Saturday, April 27, 2013

To The Thawing Wind

Authors Note: I will be analyzing the poem To The Thawing Wind by: Robert Frost and showing how figurative language impacts this poem.

This poem is basically about hope, with the coming of spring. The author gets your attention in the first line by saying the loud blowing of the wind is bringing spring rain "Come with rain, O loud Southwester!"  Throughout the poem he uses metaphors and personification to enhance the impact of his words.

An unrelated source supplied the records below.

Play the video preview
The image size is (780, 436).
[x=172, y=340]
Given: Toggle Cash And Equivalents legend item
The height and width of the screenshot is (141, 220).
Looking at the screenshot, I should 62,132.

"Bring the singer, bring the nester" is an example of how he uses metaphoric language to show how a bird is on its way. He gives a flower personification by saying it has the dream of coming out of the ground and blooming, the dream of a new life. He uses rhyming to make the poem move along smoothly as if the melting ice will flow and go.

The tone of the poem takes a strong edge, when he says "Melt the glass and leave the sticks, Like a hermit's crucifix." He is using this powerful hyperbole to make the reader feel the impact of how glass could possibly melt and how a hermit would use a cross to get out of winter.

The overall feeling created by the figurative language gives the reader a sense of both the warmth of spring and yet the cold winds that are blowing the winter snows away. In the last five lines Frost leaves the reader with a confused feeling that the wind is blowing things around in a scattered way.

I feel this poem leaves the reader with a hope that despite the rain and the loud winds there is hope that the dream of spring and flowers is a reality. Even though he uses some strong language such as swinging pictures and rattling pages you still feel that the "Thawing Wing" will bring the dream of new life.